CBS stock fell 3 1/2 to 106 1/4 yesterday, a drop attributed to uncertainty over the true value of Turner's bid and disappointment that his offer included no cash.

It is difficult to determine the precise value of Turner's offer because no one knows exactly how the securities he is offering would trade in the public market if his bid succeeds.

Nearly two-thirds of CBS stock is held by institutions, such as pension funds. The largest single shareholder is arbitrageur Ivan F. Boesky, who holds 8.7 percent of CBS stock.

Ted Turner owns 80 percent of Turner Broadcasting Systems Inc., which owns Cable News Network, the WTBS Atlanta Superstation and the Atlanta Braves. The company had revenue of $281.7 million last year and net income of $10.1 million. In comparison, CBS had revenue of $4.9 billion and net income of $212.4 million last year.

For each common share of CBS, Turner is offering $122 principal amount of Turner Broadcasting System fixed income debt securities; $56.49 principal amount of Turner Broadcasting zero coupon notes; one share of Turner Broadcasting preferred stock, and three-quarters of a share of Turner Broadcasting System Class B common stock. Some of the securities carry interest rates as high as 16 1/2 percent, making them attractive for aggressive investors willing to assume greater risk in return for a higher return. Zero coupon securities provide no interest payments, but are sold at a deep discount to give the buyer greater appreciation in the face amount.

Turner's financial adviser in the transaction is E. F. Hutton. Until now, Drexel Burnham Lambert has been the only Wall Street firm to offer junk-bond financing for hostile takeovers, a factor that gives Turner's bid less credibility since this would be the largest junk bond financing ever.

However, investment bankers said yesterday that Hutton appears to have priced the bonds in line with comparable recent buyouts in the broadcasting industry, such as the recent leveraged buyout of Metromedia Inc.

"For several years, we have been very interested in joining forces with one of the three major broadcast networks because of our desire to be number one in our business," Turner said. "To do that, one must have access to all the TV households which are only reachable in today's world by the three major networks.

"Beginning as early as 1981, I met with representatives of CBS concerning the possible acquisition by CBS of our company. On several occasions since, we have tried to have CBS entertain the concept of our companies joining forces. These overtures have been consistenly rejected by CBS's management. Accordingly, we have decided to attempt to have the shareholders of CBS decide for themselves whether they would like to have Turner Broadcasting acquire control of CBS. That is the principal purpose of our proposal."

Until recently, a hostile takeover bid for a major television network or any broadcaster was unlikely because there was a belief that government regulators would block such an attempt. However, the Federal Communications Commission has made it clear in statements to Turner's attorneys and in recent decisions that it will not stand in the way of a hostile takeover bid. The FCC is drafting guidelines to govern its behavior in hostile takeover situations.

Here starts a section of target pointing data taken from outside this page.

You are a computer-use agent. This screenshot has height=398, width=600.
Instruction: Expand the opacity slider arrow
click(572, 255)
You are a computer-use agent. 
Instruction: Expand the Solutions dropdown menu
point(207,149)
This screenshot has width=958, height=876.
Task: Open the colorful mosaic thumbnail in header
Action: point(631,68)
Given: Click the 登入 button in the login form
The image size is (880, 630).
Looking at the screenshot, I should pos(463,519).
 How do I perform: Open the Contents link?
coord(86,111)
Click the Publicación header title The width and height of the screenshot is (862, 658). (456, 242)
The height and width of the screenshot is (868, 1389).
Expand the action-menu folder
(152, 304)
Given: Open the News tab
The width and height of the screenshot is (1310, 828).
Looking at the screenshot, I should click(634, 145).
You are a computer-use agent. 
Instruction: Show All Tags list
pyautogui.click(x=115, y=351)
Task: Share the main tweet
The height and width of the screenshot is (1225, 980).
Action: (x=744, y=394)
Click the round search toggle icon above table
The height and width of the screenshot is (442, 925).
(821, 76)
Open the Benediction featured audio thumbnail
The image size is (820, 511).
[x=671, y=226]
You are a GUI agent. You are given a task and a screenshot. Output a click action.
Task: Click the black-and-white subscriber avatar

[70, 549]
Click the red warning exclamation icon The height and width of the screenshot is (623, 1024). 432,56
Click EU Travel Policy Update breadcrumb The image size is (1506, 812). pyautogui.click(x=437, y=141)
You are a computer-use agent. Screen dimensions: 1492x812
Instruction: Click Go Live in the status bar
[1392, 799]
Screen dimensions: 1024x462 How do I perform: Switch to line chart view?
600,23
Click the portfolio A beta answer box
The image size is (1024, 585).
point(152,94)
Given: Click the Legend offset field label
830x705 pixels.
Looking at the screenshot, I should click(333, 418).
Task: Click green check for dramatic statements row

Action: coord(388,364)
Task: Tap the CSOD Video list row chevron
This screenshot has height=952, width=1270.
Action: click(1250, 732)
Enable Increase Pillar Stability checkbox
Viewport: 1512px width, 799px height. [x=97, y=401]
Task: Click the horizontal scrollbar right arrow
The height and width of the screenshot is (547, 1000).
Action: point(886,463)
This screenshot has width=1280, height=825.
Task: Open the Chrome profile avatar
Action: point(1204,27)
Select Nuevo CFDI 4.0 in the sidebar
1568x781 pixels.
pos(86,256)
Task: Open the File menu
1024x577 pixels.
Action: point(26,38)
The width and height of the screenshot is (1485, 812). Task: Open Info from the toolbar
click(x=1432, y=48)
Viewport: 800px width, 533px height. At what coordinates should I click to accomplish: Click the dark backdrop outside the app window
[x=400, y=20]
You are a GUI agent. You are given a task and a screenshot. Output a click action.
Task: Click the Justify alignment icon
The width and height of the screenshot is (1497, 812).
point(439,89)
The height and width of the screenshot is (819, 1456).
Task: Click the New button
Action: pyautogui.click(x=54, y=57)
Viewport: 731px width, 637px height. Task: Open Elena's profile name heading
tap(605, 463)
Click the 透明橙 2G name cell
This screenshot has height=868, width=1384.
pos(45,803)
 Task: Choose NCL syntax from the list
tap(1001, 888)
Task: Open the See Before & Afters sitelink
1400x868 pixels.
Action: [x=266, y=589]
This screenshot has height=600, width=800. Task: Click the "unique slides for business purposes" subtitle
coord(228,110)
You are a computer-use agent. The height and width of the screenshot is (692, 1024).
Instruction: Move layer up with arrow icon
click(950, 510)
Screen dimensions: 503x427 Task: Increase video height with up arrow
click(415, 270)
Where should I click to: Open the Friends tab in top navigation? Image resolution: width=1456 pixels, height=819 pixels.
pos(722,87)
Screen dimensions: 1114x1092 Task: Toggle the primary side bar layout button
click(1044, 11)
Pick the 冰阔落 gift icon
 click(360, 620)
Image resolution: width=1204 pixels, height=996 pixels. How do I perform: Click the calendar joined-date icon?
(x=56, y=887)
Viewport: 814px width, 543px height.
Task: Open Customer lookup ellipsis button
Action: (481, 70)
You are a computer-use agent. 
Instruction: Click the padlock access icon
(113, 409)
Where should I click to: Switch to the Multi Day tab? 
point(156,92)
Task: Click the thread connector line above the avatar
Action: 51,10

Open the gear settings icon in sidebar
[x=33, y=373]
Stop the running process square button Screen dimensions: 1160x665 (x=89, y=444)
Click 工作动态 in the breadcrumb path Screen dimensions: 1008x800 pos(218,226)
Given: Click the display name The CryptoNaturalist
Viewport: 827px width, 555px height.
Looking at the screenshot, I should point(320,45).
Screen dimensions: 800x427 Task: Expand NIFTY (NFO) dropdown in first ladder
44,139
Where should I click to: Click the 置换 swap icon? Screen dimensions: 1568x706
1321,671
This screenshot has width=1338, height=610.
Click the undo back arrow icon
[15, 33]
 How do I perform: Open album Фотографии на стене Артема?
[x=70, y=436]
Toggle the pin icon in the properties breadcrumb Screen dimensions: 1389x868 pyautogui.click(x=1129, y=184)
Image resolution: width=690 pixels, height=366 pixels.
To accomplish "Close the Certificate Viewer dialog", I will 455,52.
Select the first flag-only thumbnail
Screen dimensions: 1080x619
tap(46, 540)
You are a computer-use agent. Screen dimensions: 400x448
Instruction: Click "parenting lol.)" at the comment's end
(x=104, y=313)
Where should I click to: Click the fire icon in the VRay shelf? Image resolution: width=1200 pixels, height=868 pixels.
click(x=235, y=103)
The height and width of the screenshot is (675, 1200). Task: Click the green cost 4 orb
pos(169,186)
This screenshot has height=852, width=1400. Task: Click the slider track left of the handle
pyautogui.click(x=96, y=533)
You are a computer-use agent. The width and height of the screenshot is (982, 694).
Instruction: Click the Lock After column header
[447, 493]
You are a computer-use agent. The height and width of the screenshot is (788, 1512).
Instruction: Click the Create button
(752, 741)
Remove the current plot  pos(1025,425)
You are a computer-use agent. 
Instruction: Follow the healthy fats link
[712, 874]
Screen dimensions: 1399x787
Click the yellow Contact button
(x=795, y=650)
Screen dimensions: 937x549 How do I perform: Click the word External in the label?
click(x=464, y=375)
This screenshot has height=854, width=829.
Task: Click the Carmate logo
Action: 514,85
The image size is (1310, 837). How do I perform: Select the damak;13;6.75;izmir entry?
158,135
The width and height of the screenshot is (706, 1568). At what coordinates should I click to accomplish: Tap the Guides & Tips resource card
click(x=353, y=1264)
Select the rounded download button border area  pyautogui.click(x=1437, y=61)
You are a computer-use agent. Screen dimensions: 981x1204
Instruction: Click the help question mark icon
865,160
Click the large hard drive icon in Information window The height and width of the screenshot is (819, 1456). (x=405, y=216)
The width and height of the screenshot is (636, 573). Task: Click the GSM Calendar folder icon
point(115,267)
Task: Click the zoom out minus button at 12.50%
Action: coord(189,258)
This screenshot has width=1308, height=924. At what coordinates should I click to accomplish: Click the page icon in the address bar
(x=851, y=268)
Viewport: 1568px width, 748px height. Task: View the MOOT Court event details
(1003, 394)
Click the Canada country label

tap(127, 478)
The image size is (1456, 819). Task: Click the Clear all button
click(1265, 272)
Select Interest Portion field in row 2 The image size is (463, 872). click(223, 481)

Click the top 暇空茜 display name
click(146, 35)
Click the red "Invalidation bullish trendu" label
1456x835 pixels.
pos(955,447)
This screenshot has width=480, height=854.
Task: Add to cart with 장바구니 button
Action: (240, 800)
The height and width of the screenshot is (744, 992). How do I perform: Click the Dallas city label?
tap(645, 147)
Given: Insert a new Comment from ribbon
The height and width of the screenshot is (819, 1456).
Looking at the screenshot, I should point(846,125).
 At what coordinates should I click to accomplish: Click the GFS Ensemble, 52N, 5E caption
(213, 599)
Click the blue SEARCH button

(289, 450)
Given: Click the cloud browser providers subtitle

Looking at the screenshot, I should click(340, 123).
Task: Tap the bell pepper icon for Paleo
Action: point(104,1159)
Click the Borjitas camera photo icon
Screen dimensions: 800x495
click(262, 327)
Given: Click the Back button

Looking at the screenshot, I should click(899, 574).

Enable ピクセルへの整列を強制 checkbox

Turner has asked the FCC for the approval he needs to gain control of CBS, and the FCC said yesterday it will seek public comment on his proposal. The FCC said its notice will give 30 days for public comment, 15 additional days for replies, and another five days for further replies.

To help finance the buyout and to comply with various federal regulations, Turner said he would dismantle the CBS empire by selling all of the company's owned and operated radio stations, the CBS television affiliate in Philadelphia, and all CBS non-broadcast operations and other corporate assets not considered essential to the broadcast business. Included in those assets Turner would sell is the CBS publishing division, a major force in the industry that recently acquired the Ziff-Davis consumer magazines.

Rep. Timothy E. Wirth (D-Colo.) said yesterday that the FCC should not allow itself to be used as either a shield for CBS management or as a sword for Turner broadcasting. "The FCC must make sure that it is not cheerleader for either side in this battle for corporate control," said Wirth, chairman of the House subcommittee on telecommunications, consumer protection and finance.